■ Seitentext:

Initiative zahlt sich aus

Gemeinschaftliches Standortmarketing ist das angemessene Mittel, um die lokale u nd regionale Wertschöpfung zu steigern. Von Kommunen, die in diesem Sinne innovativ geführt werden, kann man lernen, wie sich eine erfolgreiche Kooperation trotz aller Widerstände realisieren lässt.

Alle Kommunen müssen sich den Herausforderungen stellen, die das Zusammentreffen von demografischem Wandel, Wirtschaftsstrukturwandel, Verbreitung des Internets und Verhaltensänderungen der Bürger vor allem als Kunden für sie bedeuten. Große Städte und Kommunen in Metropolregionen sind besser gerüstet, sie verfügen über ausgebaute Infrastruktur einschließlich der Bildungs- und Gesundheitsinstitutionen, haben meistens Breitbandanschluss und profitieren von ihrer hohen Attraktivität als Wohnort für die Bürger und als Standort für Unternehmen. Wie steht es aber mit den Chancen der kleineren Kommunen im ländlichen Raum?

■ Vorliegendes Material:

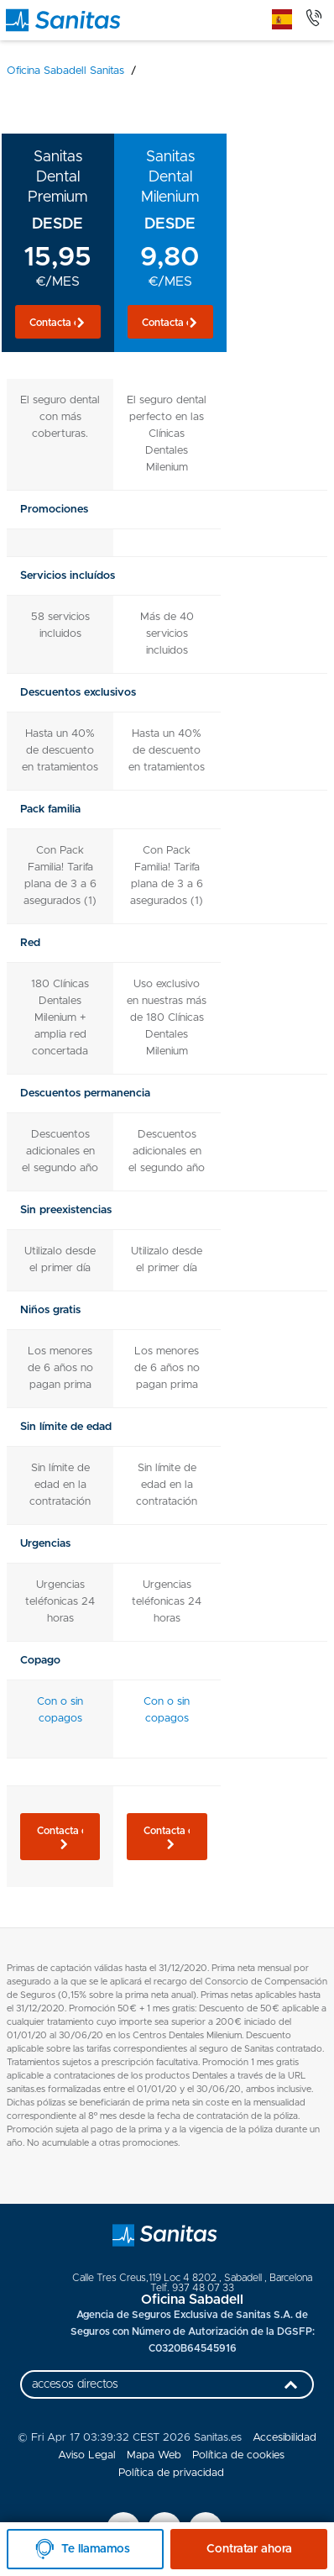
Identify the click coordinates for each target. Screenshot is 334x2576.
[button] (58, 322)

■ Aufgaben:
1 - Schreiben Sie aus dem Text über Standortmarketing die Stelle von „Gemeinschaftliches Standortmarketing ist“ bis einschließlich „Widerstände realisieren lässt.“ wortgetreu ab.
2 - Welches Mittel nennt der Text über Standortmarketing als angemessen, um die lokale und regionale Wertschöpfung zu steigern?
3 - Bitte führen Sie den Text über Standortmarketing im Anschluss an seinen letzten Satz weiter.

■ Ergebnisse je Aufgabe:
1 -
Gemeinschaftliches Standortmarketing ist das angemessene Mittel, um die lokale u nd regionale Wertschöpfung zu steigern. Von Kommunen, die in diesem Sinne innovativ geführt werden, kann man lernen, wie sich eine erfolgreiche Kooperation trotz aller Widerstände realisieren lässt.

2 - Gemeinschaftliches Standortmarketing.

3 -
Zur Standortbestimmung der einzelnen Kommunen hilft ein Blick in die Landesentwicklungsprogramme der Bundesländer und die regionalen Raumordnungspläne, die Informationen und Vorgaben enthalten – unter anderem zum System der Zentralen Orte, zur Siedlungs- und Freiraumstruktur, zum Aufbau von Entwicklungsachsen, zu Vorrang- und Vorbehaltsgebieten für bedeutsame Raumnutzungen und zu Infrastrukturstandorten und Trassen. Die Chancen einer Kommune werden auch durch diese Vorgaben bestimmt.

Um aber über die Landesplanung zur Sicherung der Daseinsvorsorge hinaus Daten zu erhalten, die auch das Wirken der Marktkräfte erfassen, ist es notwendig, eine SWOT-Analyse für die einzelne Kommune zu erstellen, also eine Stärken-Schwächen-Chancen-Risiken-Analyse. Dieses Instrument hat sich in der Unternehmensplanung bewährt und es kann ebenso in der Kommunalverwaltung gute Dienste leisten, unabhängig von der Größe der Gemeinde. Es geht darum, Tendenzen und Proportionen zu erfassen. Auf methodische Perfektion und wissenschaftliche Präzision kommt es in der Praxis nicht an.

Potenzial analysieren und ausschöpfen

Wichtig ist stattdessen, das Potenzial richtig einzuschätzen und den Weg in die richtige Richtung zu finden. Auf der Grundlage der standortbezogenen SWOT lässt sich dann mit den Mitteln des ganzheitlichen Standortmarketings (alle Branchen, alle Ortsteile) systematisch das Wertschöpfungs-Potenzial nutzen.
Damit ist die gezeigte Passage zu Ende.